──────── PROVIDED DATA

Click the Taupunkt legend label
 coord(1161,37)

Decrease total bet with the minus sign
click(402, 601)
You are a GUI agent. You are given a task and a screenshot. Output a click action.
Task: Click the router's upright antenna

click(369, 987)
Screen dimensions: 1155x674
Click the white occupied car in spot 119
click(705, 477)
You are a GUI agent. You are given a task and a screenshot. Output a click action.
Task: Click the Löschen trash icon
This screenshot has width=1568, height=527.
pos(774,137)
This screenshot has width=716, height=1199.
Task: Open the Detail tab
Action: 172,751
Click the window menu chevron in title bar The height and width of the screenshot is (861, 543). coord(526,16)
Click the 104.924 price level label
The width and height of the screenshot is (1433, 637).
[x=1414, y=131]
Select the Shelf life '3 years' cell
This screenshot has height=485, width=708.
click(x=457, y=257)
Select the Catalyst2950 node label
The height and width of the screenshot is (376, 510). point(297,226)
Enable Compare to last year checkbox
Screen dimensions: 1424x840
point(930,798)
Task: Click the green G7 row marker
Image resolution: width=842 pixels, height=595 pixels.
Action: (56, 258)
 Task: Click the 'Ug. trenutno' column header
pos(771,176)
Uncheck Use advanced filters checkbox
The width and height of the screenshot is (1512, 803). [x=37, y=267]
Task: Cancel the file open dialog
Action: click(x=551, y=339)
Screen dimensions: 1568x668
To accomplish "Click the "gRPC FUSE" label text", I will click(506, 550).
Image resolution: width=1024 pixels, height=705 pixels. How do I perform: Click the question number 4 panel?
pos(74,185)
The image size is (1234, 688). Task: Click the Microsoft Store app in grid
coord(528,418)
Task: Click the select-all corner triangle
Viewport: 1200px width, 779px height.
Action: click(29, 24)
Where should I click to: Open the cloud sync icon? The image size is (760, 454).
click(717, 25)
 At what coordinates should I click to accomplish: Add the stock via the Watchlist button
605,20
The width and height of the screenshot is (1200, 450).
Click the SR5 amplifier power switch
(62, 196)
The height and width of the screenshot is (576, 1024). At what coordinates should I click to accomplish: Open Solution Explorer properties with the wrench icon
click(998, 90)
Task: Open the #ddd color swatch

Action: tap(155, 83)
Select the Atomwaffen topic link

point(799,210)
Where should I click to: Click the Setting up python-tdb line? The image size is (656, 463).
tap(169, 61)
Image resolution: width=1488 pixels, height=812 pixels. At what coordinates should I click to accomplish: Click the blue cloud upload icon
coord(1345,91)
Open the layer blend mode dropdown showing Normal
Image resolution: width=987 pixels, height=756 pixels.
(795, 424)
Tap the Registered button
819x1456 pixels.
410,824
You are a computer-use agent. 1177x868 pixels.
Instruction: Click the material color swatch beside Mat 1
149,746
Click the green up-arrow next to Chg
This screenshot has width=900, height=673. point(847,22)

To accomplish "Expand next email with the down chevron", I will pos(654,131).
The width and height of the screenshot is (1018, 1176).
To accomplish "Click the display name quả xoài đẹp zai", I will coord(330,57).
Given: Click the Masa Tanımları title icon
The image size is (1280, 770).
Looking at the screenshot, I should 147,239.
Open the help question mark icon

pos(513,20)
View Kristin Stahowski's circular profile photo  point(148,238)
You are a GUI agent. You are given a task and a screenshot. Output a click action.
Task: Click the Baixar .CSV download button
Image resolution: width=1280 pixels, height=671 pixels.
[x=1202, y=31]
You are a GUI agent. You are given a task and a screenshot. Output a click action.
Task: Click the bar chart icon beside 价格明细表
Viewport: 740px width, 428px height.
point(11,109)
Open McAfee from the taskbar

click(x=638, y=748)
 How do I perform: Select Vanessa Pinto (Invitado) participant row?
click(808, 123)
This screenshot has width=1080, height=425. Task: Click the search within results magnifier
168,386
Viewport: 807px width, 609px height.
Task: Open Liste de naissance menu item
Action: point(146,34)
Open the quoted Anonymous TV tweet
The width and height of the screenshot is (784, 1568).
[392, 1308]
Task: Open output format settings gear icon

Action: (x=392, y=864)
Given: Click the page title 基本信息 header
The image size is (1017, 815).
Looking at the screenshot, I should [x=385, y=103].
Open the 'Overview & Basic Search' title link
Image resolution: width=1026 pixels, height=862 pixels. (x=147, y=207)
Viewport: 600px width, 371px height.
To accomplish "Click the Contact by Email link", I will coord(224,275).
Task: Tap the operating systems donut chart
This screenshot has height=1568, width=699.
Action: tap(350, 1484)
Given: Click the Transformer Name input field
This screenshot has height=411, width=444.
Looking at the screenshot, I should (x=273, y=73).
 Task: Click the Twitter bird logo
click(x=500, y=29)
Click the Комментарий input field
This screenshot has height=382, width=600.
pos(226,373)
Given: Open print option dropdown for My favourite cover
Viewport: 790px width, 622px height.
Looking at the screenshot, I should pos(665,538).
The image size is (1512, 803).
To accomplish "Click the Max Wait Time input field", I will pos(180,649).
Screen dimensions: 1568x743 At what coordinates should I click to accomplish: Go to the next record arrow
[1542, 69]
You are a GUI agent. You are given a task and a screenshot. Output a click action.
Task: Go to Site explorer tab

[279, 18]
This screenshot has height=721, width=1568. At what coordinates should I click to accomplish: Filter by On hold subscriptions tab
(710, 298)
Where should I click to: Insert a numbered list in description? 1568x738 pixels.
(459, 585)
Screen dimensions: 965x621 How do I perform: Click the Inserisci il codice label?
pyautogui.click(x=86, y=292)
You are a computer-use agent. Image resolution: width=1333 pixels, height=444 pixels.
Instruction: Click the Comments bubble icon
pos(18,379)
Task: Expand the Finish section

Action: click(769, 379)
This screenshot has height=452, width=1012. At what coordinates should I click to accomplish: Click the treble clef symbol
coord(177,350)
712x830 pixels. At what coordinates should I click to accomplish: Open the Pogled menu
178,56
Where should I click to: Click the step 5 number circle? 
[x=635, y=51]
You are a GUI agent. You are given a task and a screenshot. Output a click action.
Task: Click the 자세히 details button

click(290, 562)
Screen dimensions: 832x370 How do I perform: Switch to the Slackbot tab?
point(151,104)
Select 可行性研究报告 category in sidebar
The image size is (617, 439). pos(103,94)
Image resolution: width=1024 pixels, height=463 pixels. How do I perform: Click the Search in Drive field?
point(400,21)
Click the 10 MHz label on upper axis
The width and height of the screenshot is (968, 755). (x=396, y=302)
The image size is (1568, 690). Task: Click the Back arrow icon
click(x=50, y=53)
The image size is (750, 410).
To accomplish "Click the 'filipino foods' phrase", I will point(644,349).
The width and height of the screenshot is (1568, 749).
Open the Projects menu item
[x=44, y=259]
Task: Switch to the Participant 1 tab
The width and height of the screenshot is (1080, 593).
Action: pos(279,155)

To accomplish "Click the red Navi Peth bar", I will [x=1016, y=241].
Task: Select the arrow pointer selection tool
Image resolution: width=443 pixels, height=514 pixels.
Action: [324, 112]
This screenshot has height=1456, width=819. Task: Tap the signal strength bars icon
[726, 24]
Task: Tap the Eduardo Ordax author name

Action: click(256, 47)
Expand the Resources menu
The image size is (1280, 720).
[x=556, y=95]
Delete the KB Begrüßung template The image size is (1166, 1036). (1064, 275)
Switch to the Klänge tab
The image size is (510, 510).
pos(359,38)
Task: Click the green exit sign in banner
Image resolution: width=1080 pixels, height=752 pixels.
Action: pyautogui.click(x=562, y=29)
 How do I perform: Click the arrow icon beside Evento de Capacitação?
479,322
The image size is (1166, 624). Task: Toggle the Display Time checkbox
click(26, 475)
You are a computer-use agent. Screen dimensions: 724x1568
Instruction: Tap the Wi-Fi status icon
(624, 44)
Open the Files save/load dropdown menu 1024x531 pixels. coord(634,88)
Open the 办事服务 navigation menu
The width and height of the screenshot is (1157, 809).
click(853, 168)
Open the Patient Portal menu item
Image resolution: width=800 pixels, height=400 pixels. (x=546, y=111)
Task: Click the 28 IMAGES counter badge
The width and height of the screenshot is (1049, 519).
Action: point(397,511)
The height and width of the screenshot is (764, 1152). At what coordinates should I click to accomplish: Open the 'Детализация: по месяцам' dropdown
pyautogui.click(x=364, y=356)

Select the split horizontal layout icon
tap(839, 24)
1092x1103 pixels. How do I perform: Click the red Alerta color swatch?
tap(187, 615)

────────────────

§ EXERCISE DESCRIPTION
Among the records above, only the lines between the line holding "This screenshot has height=1568, width=699." and the line holding "Given: Open print", inclusive, are to be output, exactly as written.

§ SOLUTION FOR THIS TASK
This screenshot has height=1568, width=699.
Action: tap(350, 1484)
Given: Click the Transformer Name input field
This screenshot has height=411, width=444.
Looking at the screenshot, I should (x=273, y=73).
 Task: Click the Twitter bird logo
click(x=500, y=29)
Click the Комментарий input field
This screenshot has height=382, width=600.
pos(226,373)
Given: Open print option dropdown for My favourite cover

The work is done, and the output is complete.